500 m runter, vorerst. Auf wildem, kurvigem Weg, steil und rutschig. Loses Geröll liegt rum, vorsichtig! Aber schön. An der Hütte wartet der Bademeister. Aus Datenschutzgründen habe ich den Kopf nicht fotografiert. Voller Behagen gießt er allen einen Bottich Eiswasser über den Schädel. Wer flüchtet, wird mit dem Schlauch verfolgt. Bis zur Hütte, da lauern die Masseure. Eine Stärkung gibt‘s aber auch, keine Sorge. Nass und zufrieden kann man nun die letzen hm vernichten.
Fast unten, dann ein Schild: Noch 9 km. Wir sind aus dem Gröbsten raus. Weit öffnet sich das Falzturntal vor uns, umwerfend: die Berge, die Schutthänge, der Wald. Ein Weg wie ein Bachbett voller Geröll führt uns 5 km abwärts, nicht ganz einfach. Erst wieder Schotter, dann Asphalt.
Ein VP kommt noch, die sind bester Laune und haben noch alles. Tip hier: Abkühlen! Denn ab hier kocht es. Die Luft steht. Kein Windhauch im Wald, Sonne satt. Der Asphalt glüht von unten. Und es ist flach, abwärts merkt man kaum. Da bricht so mancher ein.
○ ○ ○ ○ ○
• AUFGABENSTELLUNG
Setze den Bericht über den Abstieg ins Falzturntal nach seinem letzten Satz fort.

Beispiele zur Bildschirmverortung:
○ ○ ○ ○ ○
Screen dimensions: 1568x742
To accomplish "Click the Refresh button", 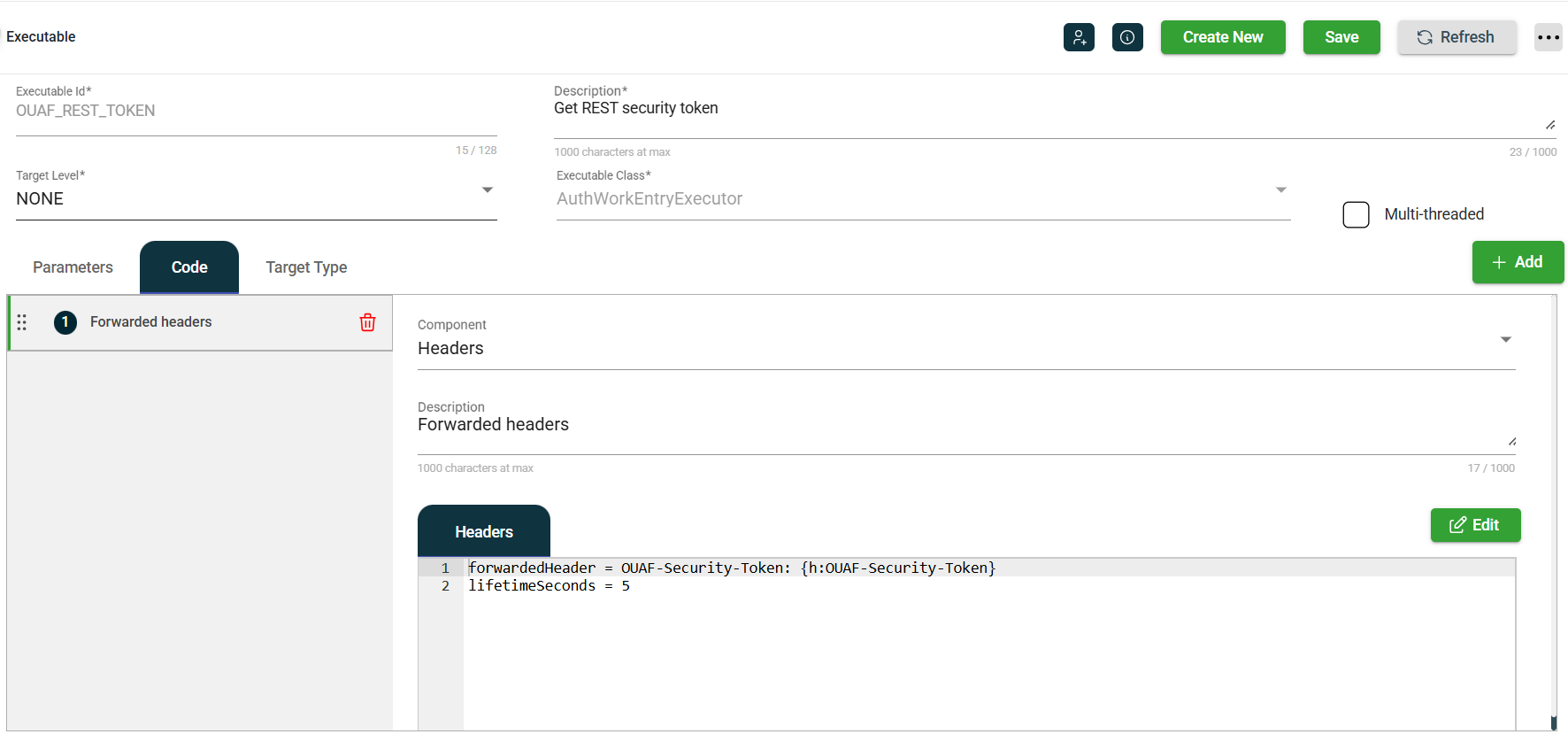I will (1456, 37).
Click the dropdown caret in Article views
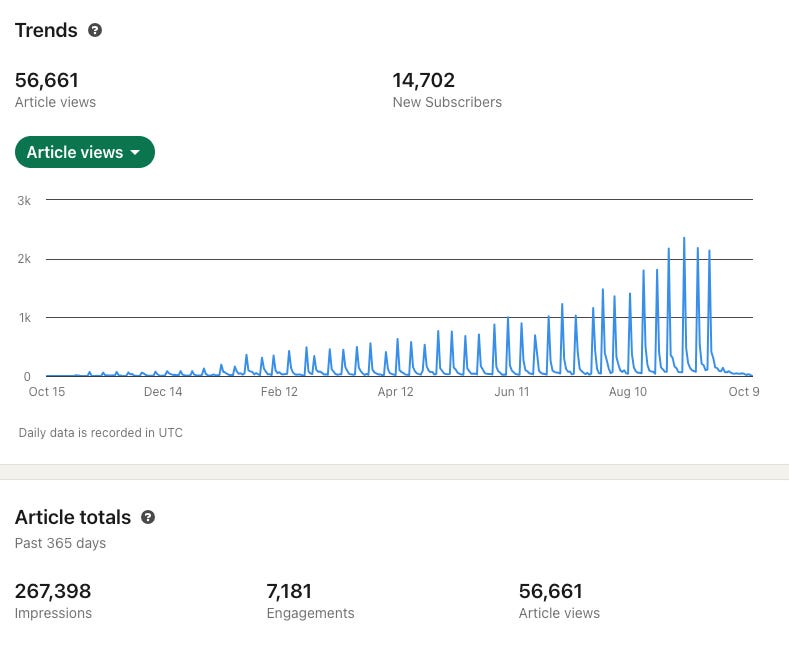 coord(135,152)
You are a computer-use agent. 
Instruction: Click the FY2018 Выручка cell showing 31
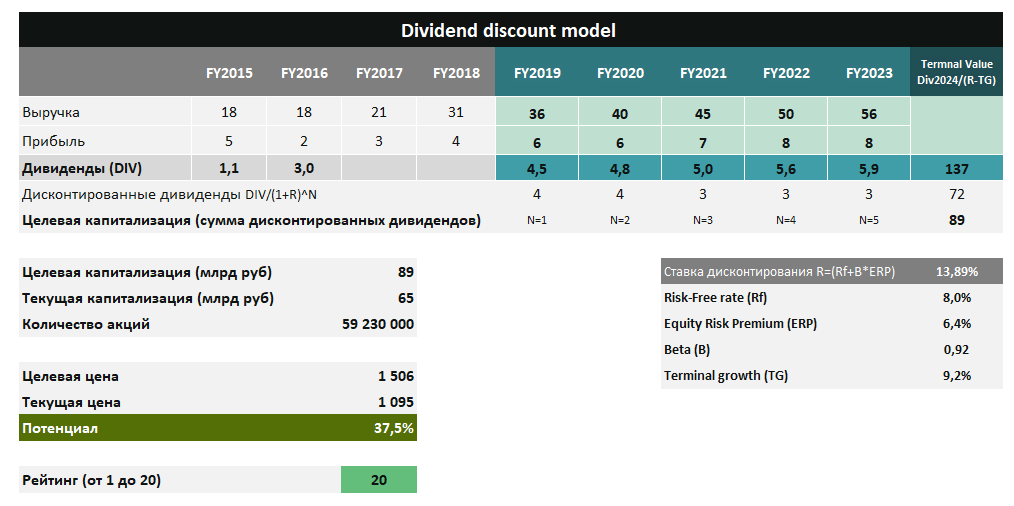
○ ○ ○ ○ ○
• ENDERGEBNIS
Immerhin, nur 3 km dauert die Quälerei. Der letzte km ins Ziel liegt schon in Pertisau, es geht gut abwärts, für einen Schlussspurt genau das Richtige. Aber Vorsicht- die Straße hat Verkehr und so manch ein Fahrer will nicht weichen. Schlecht rangieren können die auch gut. Medaille, Finisher-Präsent (Hauttonikum, Fußbalsam und ein Stirnband), dann die Duschen suchen. Reichlich Gewühl überall. Die Siegerin tauchte mit riesigem Kranz um den Hals kurz auf. Die Busse für die Rückfahrt füllen sich langsam, die Fahrt zurück nach Scharnitz dauert etwa 1,5 Stunden. Genug Zeit, um die herrlichen Eindrücke nochmal Revue passieren zu lassen.
Fazit
Unbedingt machen! Wer mal ins Ultramilieu reinschnuppern will, wäre hier genau richtig. Ein echter Berglauf, alpin mit allem, was dazugehört. In fantastischer Landschaft. Aber auch anspruchsvoll. Kondition sollte schon sein. Lasst die Legende leben...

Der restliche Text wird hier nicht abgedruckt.